The recently patched Windows MSHTML spoofing zero-day bug, exploited by the Void Banshee APT hacking group, has prompted CISA to take action. U.S. federal agencies have been directed to secure their systems against this critical vulnerability by October 7.
Initially disclosed during the latest Patch Tuesday, Microsoft classified CVE-2024-43461 as not exploited but later confirmed exploitation in attacks.Â
Remote attackers can execute arbitrary code once they deceive users into accessing malicious web pages or files. The flaw exists within the way Internet Explorer prompts the user after a file is downloaded.
Exploitation involves disguising HTA files as PDFs using encoded braille whitespace characters to obscure the file extension.

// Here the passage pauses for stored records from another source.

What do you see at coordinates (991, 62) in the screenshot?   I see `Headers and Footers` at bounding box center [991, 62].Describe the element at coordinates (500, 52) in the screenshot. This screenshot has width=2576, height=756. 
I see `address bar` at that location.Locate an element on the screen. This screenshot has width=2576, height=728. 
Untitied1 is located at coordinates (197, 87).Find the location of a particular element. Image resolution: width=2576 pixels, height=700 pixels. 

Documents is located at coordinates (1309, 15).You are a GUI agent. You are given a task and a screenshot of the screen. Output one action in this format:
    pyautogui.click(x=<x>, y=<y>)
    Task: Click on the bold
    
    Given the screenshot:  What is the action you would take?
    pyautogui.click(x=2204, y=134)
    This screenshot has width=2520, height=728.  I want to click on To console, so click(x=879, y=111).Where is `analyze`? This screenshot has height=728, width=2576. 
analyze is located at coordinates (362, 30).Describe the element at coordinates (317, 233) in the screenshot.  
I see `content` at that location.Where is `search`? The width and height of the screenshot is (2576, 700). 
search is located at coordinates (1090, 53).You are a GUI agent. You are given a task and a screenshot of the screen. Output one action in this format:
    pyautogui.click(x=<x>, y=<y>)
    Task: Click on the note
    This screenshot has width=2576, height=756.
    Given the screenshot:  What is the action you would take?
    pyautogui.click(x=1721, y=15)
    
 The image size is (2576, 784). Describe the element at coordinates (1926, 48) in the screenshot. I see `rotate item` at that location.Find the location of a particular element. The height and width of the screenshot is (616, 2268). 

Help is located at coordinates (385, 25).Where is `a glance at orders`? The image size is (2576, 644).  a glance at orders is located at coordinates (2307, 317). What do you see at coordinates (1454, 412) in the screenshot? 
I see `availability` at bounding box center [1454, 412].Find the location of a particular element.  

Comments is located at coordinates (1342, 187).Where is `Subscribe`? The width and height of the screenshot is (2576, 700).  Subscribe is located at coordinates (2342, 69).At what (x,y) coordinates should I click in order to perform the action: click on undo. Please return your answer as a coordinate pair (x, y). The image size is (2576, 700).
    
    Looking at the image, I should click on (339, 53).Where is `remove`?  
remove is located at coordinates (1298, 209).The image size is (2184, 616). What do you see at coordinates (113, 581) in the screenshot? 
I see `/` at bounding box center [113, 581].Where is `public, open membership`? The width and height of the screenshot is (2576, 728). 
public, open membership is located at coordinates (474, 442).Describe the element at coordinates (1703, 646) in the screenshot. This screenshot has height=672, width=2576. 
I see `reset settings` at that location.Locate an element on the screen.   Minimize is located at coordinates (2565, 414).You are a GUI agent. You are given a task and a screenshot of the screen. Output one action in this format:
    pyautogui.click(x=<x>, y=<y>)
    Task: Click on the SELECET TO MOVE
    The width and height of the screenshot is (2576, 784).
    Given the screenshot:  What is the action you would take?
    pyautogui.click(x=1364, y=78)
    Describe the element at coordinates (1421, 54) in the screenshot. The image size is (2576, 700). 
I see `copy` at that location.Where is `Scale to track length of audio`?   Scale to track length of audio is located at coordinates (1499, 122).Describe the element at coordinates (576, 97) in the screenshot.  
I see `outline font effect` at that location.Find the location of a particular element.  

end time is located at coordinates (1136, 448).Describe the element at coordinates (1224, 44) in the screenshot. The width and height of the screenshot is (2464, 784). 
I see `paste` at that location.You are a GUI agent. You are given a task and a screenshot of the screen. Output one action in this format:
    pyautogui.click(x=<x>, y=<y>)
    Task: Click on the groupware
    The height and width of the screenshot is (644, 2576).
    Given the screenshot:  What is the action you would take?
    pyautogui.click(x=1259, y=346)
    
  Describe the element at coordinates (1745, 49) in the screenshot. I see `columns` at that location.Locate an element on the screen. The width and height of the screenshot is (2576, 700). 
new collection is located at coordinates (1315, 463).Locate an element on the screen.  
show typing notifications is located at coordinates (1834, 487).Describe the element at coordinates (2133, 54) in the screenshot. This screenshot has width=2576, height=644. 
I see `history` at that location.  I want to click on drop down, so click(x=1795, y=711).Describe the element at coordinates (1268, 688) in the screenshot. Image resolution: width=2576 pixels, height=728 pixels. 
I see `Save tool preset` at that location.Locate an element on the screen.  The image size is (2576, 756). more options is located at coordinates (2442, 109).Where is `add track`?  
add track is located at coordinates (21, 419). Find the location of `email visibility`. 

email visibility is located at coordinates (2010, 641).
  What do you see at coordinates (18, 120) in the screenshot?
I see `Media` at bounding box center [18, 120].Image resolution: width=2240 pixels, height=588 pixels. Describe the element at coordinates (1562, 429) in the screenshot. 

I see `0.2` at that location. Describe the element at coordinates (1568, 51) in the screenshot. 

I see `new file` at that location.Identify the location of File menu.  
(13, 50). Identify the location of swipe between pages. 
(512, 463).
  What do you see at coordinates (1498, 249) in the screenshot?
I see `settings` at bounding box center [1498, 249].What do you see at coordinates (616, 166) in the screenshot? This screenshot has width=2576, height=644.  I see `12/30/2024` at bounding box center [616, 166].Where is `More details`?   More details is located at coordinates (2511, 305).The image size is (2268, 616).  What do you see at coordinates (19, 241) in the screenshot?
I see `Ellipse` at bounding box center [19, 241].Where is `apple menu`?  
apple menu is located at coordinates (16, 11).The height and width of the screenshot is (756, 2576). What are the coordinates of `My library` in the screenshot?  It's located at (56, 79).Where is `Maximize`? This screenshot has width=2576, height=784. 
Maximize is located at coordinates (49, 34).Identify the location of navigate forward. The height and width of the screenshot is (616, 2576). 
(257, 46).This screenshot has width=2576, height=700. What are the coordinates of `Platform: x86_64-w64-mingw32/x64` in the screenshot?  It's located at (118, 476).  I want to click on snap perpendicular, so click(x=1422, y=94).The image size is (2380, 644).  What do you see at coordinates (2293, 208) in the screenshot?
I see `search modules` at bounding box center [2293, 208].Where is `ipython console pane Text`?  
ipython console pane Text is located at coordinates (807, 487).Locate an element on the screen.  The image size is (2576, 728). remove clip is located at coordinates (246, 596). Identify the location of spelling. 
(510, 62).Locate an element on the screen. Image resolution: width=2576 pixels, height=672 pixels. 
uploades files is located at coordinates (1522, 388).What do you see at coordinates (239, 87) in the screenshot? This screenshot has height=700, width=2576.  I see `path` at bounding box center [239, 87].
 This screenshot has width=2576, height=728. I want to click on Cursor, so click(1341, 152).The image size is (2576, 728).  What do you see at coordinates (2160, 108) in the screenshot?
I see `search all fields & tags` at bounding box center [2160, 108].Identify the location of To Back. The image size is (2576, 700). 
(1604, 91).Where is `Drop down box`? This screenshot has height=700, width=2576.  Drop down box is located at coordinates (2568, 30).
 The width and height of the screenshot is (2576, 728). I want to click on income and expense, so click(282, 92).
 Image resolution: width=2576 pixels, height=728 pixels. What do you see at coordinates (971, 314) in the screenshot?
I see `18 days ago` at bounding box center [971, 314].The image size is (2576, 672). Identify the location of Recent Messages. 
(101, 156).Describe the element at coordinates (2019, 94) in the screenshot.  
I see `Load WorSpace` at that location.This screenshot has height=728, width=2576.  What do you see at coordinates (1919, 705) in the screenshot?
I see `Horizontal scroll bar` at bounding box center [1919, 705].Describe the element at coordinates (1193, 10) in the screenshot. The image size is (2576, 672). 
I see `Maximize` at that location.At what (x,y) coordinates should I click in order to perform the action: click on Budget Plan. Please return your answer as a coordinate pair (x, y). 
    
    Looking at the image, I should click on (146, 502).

This vulnerability enables the deployment of the Atlantida info-stealing malware, which can extract passwords, authentication cookies, and cryptocurrency wallets. The Void Banshee attacks primarily target organizations in North America, Europe, and Southeast Asia for financial theft and data exfiltration.
Used in conjunction with CVE-2024-38112, another MSHTML spoofing vulnerability, it forms a critical exploit chain that was utilized by attackers before July 2024, as Microsoft revealed.
Microsoft's September 2024 Patch Tuesday provides security updates for 79 flaws, including 3 actively exploited and 1 publicly disclosed zero-days, and fixes for 7 critical vulnerabilities, which were either remote code execution or elevation of privilege flaws.
In August, security researchers discovered that attackers with sufficient knowledge of CSS could bypass Microsoft 365's measures for preventing phishing by manipulating the email’s HTML code.